# Paris Hilton's New Perfume



## MAC_Whore (Nov 27, 2006)

First off, no offense to anyone who likes this perfume.  We all know that scents are a very personal thing and what works for some doesn't work for others.  That been said........

Funny story:

Oh yak, I smelled the new Paris Hilton perfume in a magazine the other day.  Blleeaa!

I then held the scent card up to my husband's nose.  He said the same thing, "bllleaa".  Then he asked what it was and I told him it was Paris Hilton's new perfume.  He said, "So that's what a loss of dignity and no self-respect smells like." 

Hee heee heee


----------



## little teaser (Nov 27, 2006)

i smelled one of her purfume i forget the name  it didnt smell good to me so im not surprise the new one doesnt either


----------



## redambition (Nov 27, 2006)

eau de skanque?


----------



## MAC_Whore (Nov 27, 2006)

Quote:

   Originally Posted by *redambition* 

 
_





eau de skanque? 
	

	
	
		
		

		
		
	


	


_

 
Wow, you make skankiness sound so chic when you say it like that!


----------



## jennzy (Jul 17, 2007)

a lot of ppl critize her perfumes. because paris is paris. but i bet if it were by someone else there wouldn't be so many negative reviews. and trust me i've done tests on this.
her new fragrance is called heiress. at first i thought it was way too sweet. like childish sweet. then one day at work i put it on. just a little. after it settled down and all the childish sweet was gone, it actually smelt nice and its long lasting too.


----------



## ginger9 (Jul 18, 2007)

No I don't think I'm criticizing it because it's Paris's perfume, in fact I was hoping it wouldn't disappoint. I took repeated whiffs of her perfume (hoping to find something there) - imo it's got a cheap sugary synthetically manufactured smell (much like the stuff they put in cheap makeup), there's no depth or sophistication in the scent at all. In fact it's one of the worse perfumes I have ever put my nose to.


----------



## S.S.BlackOrchid (Jul 19, 2007)

I don't like the perfume either, and it is because the scent. 

I don't like Britney Spears at all, and I didn't like curious, but I have to admit Fantasy smelled kind of nice.


----------



## liv (Jul 22, 2007)

I haven't sniffed this new one, but I hated the other one.  I know it's petty, but the only way I would EVER purchase one of her fragrances is if I LOVED it way more than my other perfumes...and I had a pretty atomizer I could decant it in.


----------



## Weasel (Oct 27, 2007)

her first perfume smelt like kebabs so i hope this one is better


----------

= Tasks to complete =
- a) Translate this sentence from the perfume thread into Spanish: "We all know that scents are a very personal thing and what works for some doesn't work for others."
- b) Copy the perfume thread word for word from "I don't like the" to "decant it in.".

= Source excerpt =
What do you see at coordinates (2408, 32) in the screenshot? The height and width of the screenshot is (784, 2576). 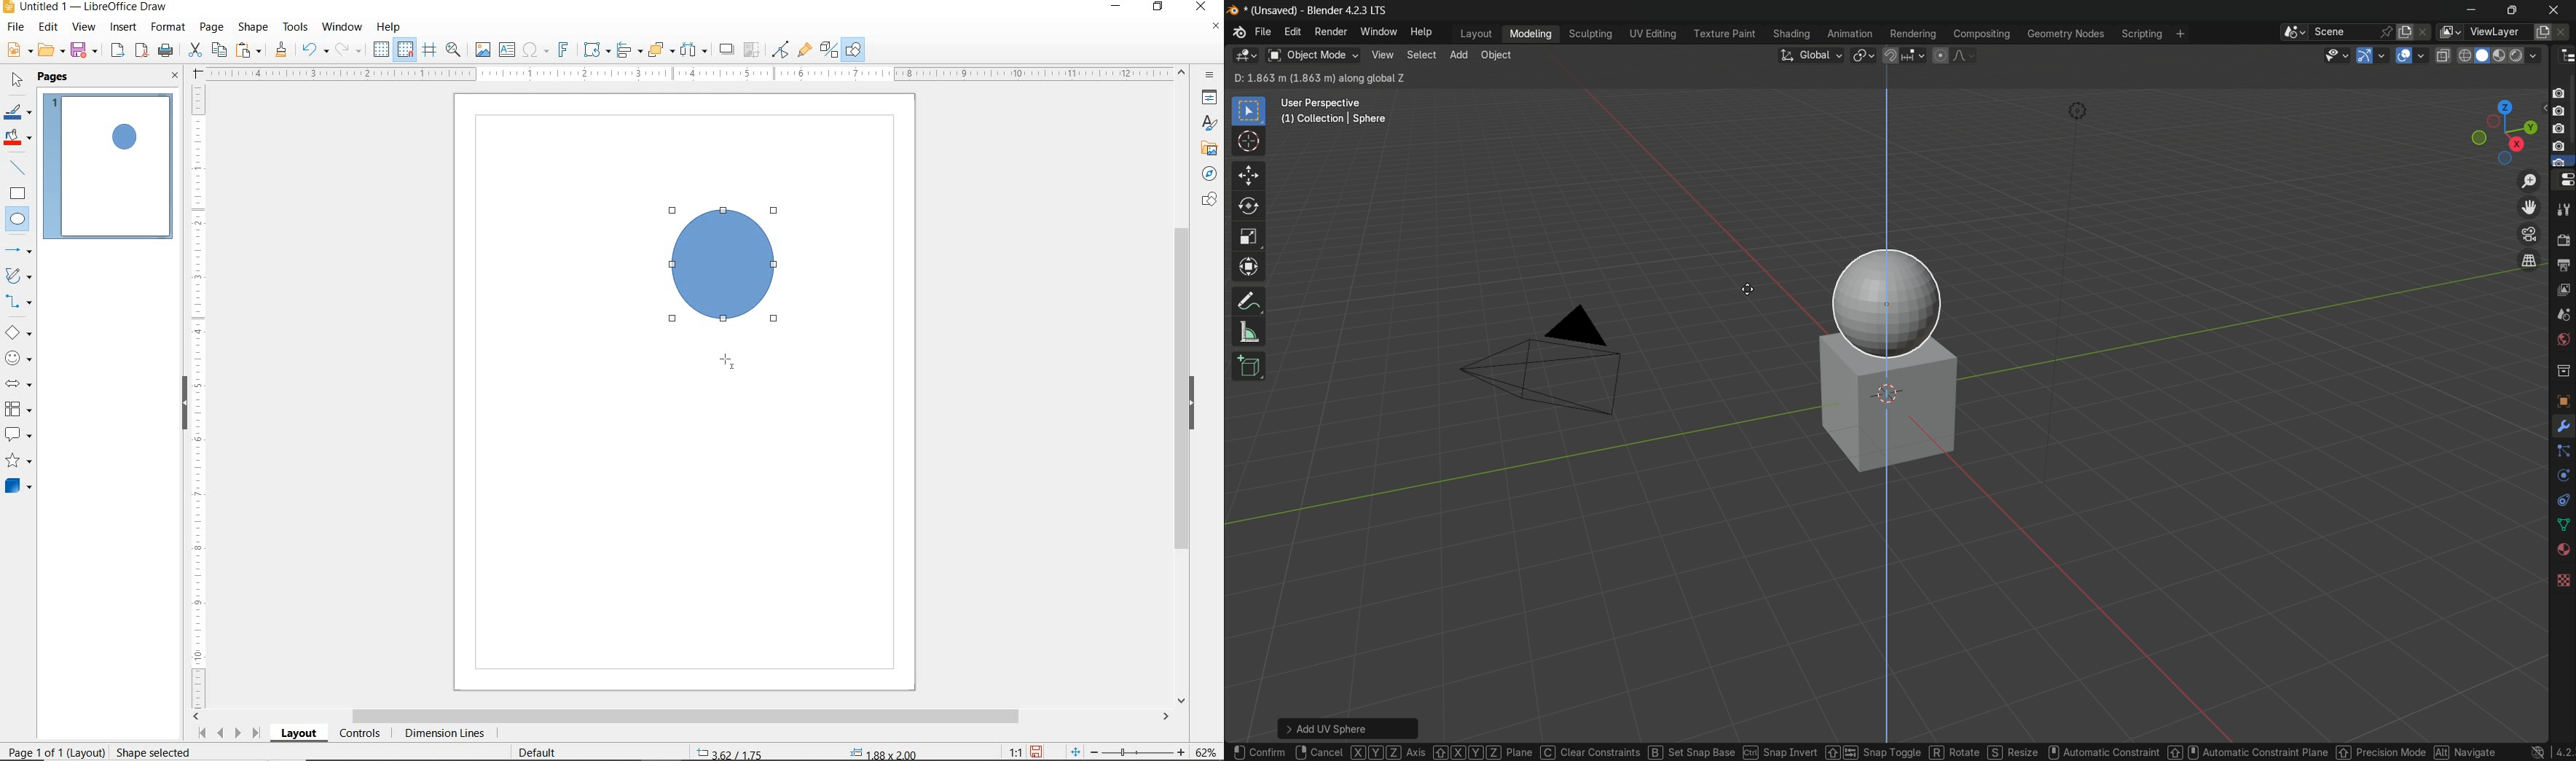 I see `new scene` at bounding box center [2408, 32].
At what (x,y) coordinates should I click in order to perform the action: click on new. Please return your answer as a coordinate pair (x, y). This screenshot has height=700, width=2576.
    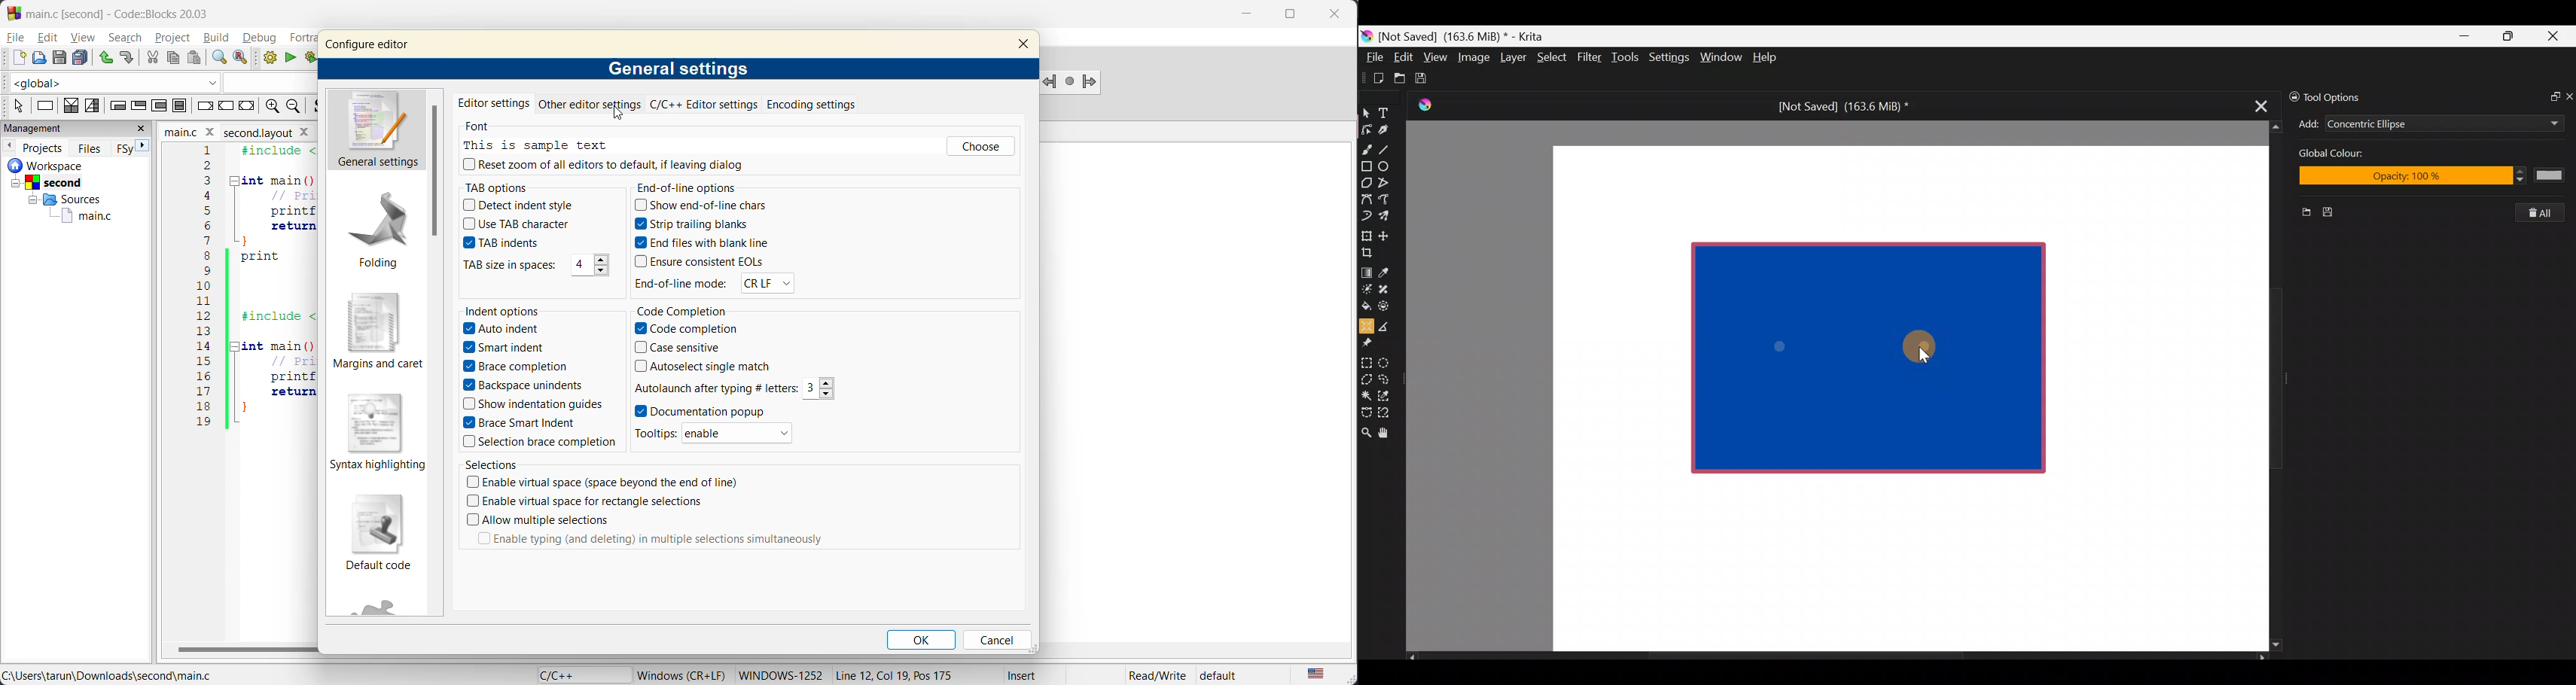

= Solved problems =
- a) Todos sabemos que los aromas son algo muy personal y lo que funciona para algunos no funciona para otros.

- b)
I don't like the perfume either, and it is because the scent. 

I don't like Britney Spears at all, and I didn't like curious, but I have to admit Fantasy smelled kind of nice.


----------



## liv (Jul 22, 2007)

I haven't sniffed this new one, but I hated the other one.  I know it's petty, but the only way I would EVER purchase one of her fragrances is if I LOVED it way more than my other perfumes...and I had a pretty atomizer I could decant it in.